Study findings suggest that practice, as well as awake rest, play an important role in acquiring new skills. Our brains seem to compress and consolidate memories during these breaks. 

The study’s senior author and NIH’s National Institute of Neurological Disorders and Stroke (NINDS) senior investigator, Leonardo G. Cohen and team, have discovered something new that will definitely contribute to our understanding of neurological disorders and how they can be improved.

The study: How the brain plays back memories compressed from just practicing

woman in pink and white striped long sleeve short resting on the couch with the computer on her lap
Image Source: Unsplash by Bruce Mars

Their aim was to discover the mechanisms that underlie memory enhancement during wakeful sleep. The replaying of neural activity appears to be the basis for several forms of memory. 

Dr. Cohen’s team recorded brain waves from 33 healthy, right-handed participants while they tested a code with their left hands using a highly sensitive scan called magnetoencephalography.

Subjects were given the digits 41234, shown on a screen for 10 seconds, and asked to write the code down as many times as they could for 10 seconds, followed by a break of 10 seconds. They repeated the process 35 times, alternately practicing and resting. 

After this experiment, they found that the subject’s ability to correctly type the code greatly improved and then plateaued after the 11th attempt. 

Using a special computer program developed by the team, they were able to determine how the brain processes each of the test numbers. 

A much faster version of the brain activity during typing was reflected during breaks, as shown by the program; it was about 20 times faster than that seen during typing. 

A two to threefold increase in activity occurred after the experiments were completed.
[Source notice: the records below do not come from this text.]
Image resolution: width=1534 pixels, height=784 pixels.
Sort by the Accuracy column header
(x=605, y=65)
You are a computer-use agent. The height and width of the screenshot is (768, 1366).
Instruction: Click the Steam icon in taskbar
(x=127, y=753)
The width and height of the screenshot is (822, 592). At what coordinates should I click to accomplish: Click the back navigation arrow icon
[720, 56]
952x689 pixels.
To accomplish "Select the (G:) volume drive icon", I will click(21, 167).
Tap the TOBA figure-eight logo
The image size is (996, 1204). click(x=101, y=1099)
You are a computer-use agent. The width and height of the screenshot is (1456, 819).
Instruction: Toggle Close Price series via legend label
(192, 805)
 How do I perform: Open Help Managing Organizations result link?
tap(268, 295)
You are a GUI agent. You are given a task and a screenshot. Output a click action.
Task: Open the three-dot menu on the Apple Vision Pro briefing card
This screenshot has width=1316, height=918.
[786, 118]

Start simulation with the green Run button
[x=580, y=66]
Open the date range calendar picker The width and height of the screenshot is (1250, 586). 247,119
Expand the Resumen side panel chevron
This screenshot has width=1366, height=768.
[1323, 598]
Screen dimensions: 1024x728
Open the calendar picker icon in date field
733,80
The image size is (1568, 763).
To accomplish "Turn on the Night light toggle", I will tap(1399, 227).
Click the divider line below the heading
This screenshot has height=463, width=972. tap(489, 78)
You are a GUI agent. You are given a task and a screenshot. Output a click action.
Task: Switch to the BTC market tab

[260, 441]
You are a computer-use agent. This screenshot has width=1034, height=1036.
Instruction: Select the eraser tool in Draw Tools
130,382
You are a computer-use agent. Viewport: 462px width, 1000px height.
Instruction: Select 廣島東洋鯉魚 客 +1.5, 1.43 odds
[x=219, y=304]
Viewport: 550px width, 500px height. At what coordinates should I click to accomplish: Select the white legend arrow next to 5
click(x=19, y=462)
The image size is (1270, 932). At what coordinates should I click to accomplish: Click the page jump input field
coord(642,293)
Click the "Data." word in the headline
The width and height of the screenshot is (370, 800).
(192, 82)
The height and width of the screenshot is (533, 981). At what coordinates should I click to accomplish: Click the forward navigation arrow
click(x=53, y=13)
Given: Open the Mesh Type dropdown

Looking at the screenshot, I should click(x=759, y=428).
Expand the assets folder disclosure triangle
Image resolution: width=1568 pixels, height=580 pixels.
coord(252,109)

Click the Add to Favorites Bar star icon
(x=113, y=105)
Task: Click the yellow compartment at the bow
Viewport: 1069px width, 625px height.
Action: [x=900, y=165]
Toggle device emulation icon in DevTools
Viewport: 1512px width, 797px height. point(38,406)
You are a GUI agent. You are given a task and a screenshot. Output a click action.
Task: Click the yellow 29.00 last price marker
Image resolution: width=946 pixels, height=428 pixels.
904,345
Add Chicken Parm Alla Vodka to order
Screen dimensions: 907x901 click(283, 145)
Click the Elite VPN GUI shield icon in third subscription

More frequent replays resulted in faster performance jumps than less frequent replays in subjects’ brains.

In all of the waking rest periods examined, there were neural replays of the entire trained sequence. In contrast, there was a difference in detection rates with replay duration. 

Study findings showed that the replay activity was most often located in the sensorimotor regions of the brain, the part of the brain that regulates movement. Furthermore, the hippocampus and the entorhinal cortex also have a role to play in replaying memories. 

The results demonstrate the presence of hippocampal-neocortical replays that contribute to the rapid consolidation of skills in wakefulness. This was the most surprising element of the study. During waking rest, researchers have found that manipulating replay activity may be an excellent strategy in aiding rehabilitation after stroke by enabling individuals to learn new skills more quickly. 

In the reference given below, you can find out more about their research and findings.

Buch, E. R., Claudino, L., Quentin, R., Bönstrup, M., & Cohen, L. G. (2021). Consolidation of human skill linked to waking hippocampo-neocortical replay. Cell Reports, 35(10), 109193.